Exactly as written, copy the lines that run from the start of the data below to the line containing "Select the solid blue cube view icon", both ends included.

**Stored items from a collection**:
++++++

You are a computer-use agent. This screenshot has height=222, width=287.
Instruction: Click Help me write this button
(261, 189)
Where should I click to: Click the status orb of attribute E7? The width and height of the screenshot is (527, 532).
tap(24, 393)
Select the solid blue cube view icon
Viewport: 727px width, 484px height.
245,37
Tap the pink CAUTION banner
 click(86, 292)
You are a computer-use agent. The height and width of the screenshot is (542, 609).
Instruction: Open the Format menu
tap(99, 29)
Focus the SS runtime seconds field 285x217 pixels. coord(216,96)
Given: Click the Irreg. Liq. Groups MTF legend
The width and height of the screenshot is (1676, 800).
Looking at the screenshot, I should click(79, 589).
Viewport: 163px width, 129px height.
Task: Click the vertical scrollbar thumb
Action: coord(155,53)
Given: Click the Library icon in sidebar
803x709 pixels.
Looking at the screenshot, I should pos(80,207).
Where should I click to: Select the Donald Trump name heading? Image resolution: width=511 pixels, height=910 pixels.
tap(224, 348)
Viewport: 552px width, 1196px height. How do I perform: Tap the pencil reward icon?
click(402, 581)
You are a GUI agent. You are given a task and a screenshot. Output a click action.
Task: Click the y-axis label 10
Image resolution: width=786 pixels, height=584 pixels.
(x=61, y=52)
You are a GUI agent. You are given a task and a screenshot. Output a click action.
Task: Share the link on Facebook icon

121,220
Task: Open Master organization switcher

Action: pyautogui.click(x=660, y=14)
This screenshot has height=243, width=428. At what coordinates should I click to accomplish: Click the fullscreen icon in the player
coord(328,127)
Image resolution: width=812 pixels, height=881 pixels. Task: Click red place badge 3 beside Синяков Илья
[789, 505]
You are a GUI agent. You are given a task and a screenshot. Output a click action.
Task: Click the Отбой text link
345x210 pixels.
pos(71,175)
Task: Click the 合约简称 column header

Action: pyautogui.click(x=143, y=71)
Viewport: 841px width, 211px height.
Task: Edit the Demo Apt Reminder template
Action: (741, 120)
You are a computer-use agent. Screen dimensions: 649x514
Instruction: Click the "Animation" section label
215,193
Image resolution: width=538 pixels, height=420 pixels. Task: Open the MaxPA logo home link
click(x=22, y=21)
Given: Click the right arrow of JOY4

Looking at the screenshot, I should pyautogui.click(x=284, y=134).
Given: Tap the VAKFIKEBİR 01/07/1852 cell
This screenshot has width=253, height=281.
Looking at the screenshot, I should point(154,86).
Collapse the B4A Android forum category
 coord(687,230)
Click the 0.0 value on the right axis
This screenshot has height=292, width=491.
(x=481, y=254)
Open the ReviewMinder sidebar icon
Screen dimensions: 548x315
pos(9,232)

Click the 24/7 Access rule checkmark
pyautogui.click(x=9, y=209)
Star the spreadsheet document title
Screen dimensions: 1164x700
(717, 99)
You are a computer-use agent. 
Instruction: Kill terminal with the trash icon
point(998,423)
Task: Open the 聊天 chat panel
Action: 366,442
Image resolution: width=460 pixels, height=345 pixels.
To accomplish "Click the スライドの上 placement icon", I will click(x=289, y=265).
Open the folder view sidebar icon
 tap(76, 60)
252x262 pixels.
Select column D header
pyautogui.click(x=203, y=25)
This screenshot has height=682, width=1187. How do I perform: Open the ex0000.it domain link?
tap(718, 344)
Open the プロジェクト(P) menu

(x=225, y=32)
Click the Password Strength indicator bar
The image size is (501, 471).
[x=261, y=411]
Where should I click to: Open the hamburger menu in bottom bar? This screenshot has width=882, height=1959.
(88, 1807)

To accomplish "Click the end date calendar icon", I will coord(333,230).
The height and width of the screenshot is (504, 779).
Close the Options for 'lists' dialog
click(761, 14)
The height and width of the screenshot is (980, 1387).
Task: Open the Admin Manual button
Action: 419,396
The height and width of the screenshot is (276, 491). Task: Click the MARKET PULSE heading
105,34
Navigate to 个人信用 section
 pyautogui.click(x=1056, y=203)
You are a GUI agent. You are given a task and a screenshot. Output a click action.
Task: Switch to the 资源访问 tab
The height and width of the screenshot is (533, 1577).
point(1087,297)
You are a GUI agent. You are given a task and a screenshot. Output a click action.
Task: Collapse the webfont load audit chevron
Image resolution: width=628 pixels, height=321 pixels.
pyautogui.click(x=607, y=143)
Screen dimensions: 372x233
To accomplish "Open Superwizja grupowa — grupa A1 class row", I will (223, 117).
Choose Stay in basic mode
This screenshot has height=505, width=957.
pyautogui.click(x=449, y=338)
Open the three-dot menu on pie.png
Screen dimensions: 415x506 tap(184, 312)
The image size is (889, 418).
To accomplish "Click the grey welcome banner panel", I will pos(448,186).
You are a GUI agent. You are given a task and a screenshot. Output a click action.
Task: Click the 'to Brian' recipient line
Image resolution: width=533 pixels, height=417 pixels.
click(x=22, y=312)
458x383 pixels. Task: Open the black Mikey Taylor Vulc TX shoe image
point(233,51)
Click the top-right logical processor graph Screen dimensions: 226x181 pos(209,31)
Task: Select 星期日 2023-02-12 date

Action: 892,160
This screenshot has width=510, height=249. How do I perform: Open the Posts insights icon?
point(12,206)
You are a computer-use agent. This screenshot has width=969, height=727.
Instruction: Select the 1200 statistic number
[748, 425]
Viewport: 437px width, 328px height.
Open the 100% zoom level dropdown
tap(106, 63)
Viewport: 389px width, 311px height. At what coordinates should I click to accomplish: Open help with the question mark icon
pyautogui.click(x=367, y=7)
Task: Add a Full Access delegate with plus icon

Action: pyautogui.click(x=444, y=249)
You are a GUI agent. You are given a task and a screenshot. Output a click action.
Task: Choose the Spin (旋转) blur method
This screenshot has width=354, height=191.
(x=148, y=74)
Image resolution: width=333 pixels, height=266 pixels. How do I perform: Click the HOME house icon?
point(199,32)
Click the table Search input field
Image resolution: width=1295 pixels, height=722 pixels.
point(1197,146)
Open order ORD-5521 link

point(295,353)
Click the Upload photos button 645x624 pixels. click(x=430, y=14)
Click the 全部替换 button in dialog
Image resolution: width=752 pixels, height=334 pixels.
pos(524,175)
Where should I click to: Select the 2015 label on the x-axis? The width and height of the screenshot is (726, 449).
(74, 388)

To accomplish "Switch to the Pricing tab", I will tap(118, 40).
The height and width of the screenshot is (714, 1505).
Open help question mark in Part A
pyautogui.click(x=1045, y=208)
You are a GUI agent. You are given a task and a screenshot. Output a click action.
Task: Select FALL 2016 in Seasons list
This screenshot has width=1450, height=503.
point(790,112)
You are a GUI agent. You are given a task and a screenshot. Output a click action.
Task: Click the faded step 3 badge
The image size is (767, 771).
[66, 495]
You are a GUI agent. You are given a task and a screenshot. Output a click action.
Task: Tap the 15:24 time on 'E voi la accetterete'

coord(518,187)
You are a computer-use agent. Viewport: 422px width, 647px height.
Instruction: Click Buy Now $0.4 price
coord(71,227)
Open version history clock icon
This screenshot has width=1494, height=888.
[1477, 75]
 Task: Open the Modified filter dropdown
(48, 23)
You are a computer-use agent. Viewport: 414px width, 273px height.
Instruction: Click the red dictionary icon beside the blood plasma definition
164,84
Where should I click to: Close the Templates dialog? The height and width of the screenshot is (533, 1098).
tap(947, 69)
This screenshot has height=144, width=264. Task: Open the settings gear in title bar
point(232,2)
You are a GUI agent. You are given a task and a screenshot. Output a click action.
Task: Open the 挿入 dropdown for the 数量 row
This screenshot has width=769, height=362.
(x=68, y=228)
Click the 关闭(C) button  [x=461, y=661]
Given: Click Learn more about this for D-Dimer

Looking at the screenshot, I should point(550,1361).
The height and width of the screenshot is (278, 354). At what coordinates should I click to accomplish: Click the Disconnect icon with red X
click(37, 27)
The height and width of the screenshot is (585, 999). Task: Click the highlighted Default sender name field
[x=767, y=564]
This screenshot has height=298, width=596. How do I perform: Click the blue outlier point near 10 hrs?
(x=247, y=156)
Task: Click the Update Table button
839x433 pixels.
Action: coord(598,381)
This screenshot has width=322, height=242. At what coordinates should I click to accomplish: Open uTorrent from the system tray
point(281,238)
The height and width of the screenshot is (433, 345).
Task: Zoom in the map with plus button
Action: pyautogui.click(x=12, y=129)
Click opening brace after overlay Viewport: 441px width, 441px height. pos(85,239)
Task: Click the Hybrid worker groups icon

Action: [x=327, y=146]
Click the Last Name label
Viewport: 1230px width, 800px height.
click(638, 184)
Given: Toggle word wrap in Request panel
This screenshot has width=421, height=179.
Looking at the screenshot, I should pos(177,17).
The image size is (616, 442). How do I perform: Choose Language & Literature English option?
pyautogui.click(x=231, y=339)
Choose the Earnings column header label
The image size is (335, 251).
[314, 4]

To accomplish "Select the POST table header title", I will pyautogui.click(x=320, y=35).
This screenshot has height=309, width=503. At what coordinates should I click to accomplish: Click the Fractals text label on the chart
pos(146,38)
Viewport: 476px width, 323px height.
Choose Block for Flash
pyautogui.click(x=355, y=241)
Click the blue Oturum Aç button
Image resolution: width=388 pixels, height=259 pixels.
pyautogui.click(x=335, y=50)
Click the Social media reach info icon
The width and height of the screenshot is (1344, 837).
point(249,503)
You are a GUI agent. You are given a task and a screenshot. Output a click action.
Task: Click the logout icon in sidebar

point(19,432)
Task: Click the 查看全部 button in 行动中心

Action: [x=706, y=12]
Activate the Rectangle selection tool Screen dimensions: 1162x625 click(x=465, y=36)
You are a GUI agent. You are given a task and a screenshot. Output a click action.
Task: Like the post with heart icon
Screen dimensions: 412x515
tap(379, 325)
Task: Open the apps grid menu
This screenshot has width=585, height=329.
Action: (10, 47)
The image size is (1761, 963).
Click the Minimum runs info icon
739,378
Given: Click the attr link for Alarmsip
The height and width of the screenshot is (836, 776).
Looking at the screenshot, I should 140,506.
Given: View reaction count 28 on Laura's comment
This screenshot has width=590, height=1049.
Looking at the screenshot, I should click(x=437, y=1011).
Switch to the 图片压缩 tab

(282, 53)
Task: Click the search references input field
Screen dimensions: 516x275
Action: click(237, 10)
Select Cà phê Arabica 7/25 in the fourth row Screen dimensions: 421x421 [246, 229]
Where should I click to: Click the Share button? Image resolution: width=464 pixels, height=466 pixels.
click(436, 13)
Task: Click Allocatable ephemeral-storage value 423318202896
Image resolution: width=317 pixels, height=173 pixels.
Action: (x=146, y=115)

++++++

**Task response**:
You are a computer-use agent. This screenshot has height=222, width=287.
Instruction: Click Help me write this button
(261, 189)
Where should I click to: Click the status orb of attribute E7? The width and height of the screenshot is (527, 532).
tap(24, 393)
Select the solid blue cube view icon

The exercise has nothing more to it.